(THE DATA begins)

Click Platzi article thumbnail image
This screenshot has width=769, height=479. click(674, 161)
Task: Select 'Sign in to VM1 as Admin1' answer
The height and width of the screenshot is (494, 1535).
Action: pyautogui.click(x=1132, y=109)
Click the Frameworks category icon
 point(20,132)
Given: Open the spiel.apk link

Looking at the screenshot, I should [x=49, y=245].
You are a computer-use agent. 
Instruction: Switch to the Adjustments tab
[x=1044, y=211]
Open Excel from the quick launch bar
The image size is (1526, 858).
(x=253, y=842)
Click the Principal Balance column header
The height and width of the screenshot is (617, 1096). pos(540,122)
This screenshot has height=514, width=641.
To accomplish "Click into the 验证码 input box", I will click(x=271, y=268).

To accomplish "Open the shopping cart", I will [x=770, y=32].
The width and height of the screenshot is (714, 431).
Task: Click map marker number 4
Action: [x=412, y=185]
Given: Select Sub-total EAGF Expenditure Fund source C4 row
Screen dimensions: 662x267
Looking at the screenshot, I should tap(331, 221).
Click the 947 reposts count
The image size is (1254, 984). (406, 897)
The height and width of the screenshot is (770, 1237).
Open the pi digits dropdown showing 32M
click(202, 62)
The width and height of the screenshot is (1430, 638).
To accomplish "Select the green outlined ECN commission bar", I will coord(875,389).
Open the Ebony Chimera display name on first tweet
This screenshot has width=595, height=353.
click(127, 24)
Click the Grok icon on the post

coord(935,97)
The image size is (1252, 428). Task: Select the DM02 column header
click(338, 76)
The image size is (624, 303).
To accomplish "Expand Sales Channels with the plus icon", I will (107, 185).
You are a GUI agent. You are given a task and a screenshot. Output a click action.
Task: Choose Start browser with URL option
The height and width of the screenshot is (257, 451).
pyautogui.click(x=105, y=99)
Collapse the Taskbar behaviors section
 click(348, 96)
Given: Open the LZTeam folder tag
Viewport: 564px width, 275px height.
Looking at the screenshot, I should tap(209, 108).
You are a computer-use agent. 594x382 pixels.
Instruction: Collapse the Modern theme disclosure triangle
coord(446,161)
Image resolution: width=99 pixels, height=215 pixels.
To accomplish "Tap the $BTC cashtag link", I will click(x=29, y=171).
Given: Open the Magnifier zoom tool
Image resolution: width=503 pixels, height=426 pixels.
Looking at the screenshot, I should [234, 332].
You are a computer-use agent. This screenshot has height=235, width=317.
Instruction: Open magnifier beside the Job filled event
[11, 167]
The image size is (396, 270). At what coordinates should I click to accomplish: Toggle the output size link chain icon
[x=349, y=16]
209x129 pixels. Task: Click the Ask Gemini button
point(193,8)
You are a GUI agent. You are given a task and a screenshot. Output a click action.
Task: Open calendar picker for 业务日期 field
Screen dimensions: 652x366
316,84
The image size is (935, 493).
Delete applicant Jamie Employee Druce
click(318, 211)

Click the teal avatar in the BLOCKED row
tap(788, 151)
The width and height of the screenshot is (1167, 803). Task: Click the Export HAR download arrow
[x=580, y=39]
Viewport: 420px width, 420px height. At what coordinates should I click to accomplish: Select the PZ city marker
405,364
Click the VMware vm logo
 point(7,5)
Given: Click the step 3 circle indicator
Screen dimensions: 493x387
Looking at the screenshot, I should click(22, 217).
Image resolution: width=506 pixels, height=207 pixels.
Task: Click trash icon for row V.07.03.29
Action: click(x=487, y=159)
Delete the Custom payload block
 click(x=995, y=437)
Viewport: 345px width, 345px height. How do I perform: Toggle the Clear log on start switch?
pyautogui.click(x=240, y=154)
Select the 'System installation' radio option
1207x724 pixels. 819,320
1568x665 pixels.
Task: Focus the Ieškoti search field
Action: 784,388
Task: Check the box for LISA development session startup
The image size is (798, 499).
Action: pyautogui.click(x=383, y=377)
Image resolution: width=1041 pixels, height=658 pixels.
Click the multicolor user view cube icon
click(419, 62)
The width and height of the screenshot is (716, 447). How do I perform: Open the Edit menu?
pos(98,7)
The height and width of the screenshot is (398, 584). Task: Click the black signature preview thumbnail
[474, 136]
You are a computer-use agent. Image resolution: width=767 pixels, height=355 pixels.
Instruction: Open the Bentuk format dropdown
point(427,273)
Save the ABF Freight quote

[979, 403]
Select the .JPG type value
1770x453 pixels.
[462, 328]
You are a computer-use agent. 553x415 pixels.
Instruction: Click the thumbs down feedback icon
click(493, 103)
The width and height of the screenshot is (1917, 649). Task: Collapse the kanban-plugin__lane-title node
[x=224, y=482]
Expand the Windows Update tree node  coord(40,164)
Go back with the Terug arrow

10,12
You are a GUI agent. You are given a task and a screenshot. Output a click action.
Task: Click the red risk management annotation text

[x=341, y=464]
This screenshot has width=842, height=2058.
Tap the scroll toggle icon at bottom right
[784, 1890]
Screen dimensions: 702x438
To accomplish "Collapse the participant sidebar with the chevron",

(THE DATA ends)

BRIEF =
Write the data out again. Match it exactly.

RESPONSE =
Click Platzi article thumbnail image
This screenshot has width=769, height=479. click(674, 161)
Task: Select 'Sign in to VM1 as Admin1' answer
The height and width of the screenshot is (494, 1535).
Action: pyautogui.click(x=1132, y=109)
Click the Frameworks category icon
 point(20,132)
Given: Open the spiel.apk link

Looking at the screenshot, I should [x=49, y=245].
You are a computer-use agent. 
Instruction: Switch to the Adjustments tab
[x=1044, y=211]
Open Excel from the quick launch bar
The image size is (1526, 858).
(x=253, y=842)
Click the Principal Balance column header
The height and width of the screenshot is (617, 1096). pos(540,122)
This screenshot has height=514, width=641.
To accomplish "Click into the 验证码 input box", I will click(x=271, y=268).

To accomplish "Open the shopping cart", I will [x=770, y=32].
The width and height of the screenshot is (714, 431).
Task: Click map marker number 4
Action: [x=412, y=185]
Given: Select Sub-total EAGF Expenditure Fund source C4 row
Screen dimensions: 662x267
Looking at the screenshot, I should tap(331, 221).
Click the 947 reposts count
The image size is (1254, 984). (406, 897)
The height and width of the screenshot is (770, 1237).
Open the pi digits dropdown showing 32M
click(202, 62)
The width and height of the screenshot is (1430, 638).
To accomplish "Select the green outlined ECN commission bar", I will coord(875,389).
Open the Ebony Chimera display name on first tweet
This screenshot has width=595, height=353.
click(127, 24)
Click the Grok icon on the post

coord(935,97)
The image size is (1252, 428). Task: Select the DM02 column header
click(338, 76)
The image size is (624, 303).
To accomplish "Expand Sales Channels with the plus icon", I will (107, 185).
You are a GUI agent. You are given a task and a screenshot. Output a click action.
Task: Choose Start browser with URL option
The height and width of the screenshot is (257, 451).
pyautogui.click(x=105, y=99)
Collapse the Taskbar behaviors section
 click(348, 96)
Given: Open the LZTeam folder tag
Viewport: 564px width, 275px height.
Looking at the screenshot, I should tap(209, 108).
You are a computer-use agent. 594x382 pixels.
Instruction: Collapse the Modern theme disclosure triangle
coord(446,161)
Image resolution: width=99 pixels, height=215 pixels.
To accomplish "Tap the $BTC cashtag link", I will click(x=29, y=171).
Given: Open the Magnifier zoom tool
Image resolution: width=503 pixels, height=426 pixels.
Looking at the screenshot, I should [234, 332].
You are a computer-use agent. This screenshot has height=235, width=317.
Instruction: Open magnifier beside the Job filled event
[11, 167]
The image size is (396, 270). At what coordinates should I click to accomplish: Toggle the output size link chain icon
[x=349, y=16]
209x129 pixels. Task: Click the Ask Gemini button
point(193,8)
You are a GUI agent. You are given a task and a screenshot. Output a click action.
Task: Open calendar picker for 业务日期 field
Screen dimensions: 652x366
316,84
The image size is (935, 493).
Delete applicant Jamie Employee Druce
click(318, 211)

Click the teal avatar in the BLOCKED row
tap(788, 151)
The width and height of the screenshot is (1167, 803). Task: Click the Export HAR download arrow
[x=580, y=39]
Viewport: 420px width, 420px height. At what coordinates should I click to accomplish: Select the PZ city marker
405,364
Click the VMware vm logo
 point(7,5)
Given: Click the step 3 circle indicator
Screen dimensions: 493x387
Looking at the screenshot, I should click(22, 217).
Image resolution: width=506 pixels, height=207 pixels.
Task: Click trash icon for row V.07.03.29
Action: click(x=487, y=159)
Delete the Custom payload block
 click(x=995, y=437)
Viewport: 345px width, 345px height. How do I perform: Toggle the Clear log on start switch?
pyautogui.click(x=240, y=154)
Select the 'System installation' radio option
1207x724 pixels. 819,320
1568x665 pixels.
Task: Focus the Ieškoti search field
Action: 784,388
Task: Check the box for LISA development session startup
The image size is (798, 499).
Action: pyautogui.click(x=383, y=377)
Image resolution: width=1041 pixels, height=658 pixels.
Click the multicolor user view cube icon
click(419, 62)
The width and height of the screenshot is (716, 447). How do I perform: Open the Edit menu?
pos(98,7)
The height and width of the screenshot is (398, 584). Task: Click the black signature preview thumbnail
[474, 136]
You are a computer-use agent. Image resolution: width=767 pixels, height=355 pixels.
Instruction: Open the Bentuk format dropdown
point(427,273)
Save the ABF Freight quote

[979, 403]
Select the .JPG type value
1770x453 pixels.
[462, 328]
You are a computer-use agent. 553x415 pixels.
Instruction: Click the thumbs down feedback icon
click(493, 103)
The width and height of the screenshot is (1917, 649). Task: Collapse the kanban-plugin__lane-title node
[x=224, y=482]
Expand the Windows Update tree node  coord(40,164)
Go back with the Terug arrow

10,12
You are a GUI agent. You are given a task and a screenshot. Output a click action.
Task: Click the red risk management annotation text

[x=341, y=464]
This screenshot has width=842, height=2058.
Tap the scroll toggle icon at bottom right
[784, 1890]
Screen dimensions: 702x438
To accomplish "Collapse the participant sidebar with the chevron",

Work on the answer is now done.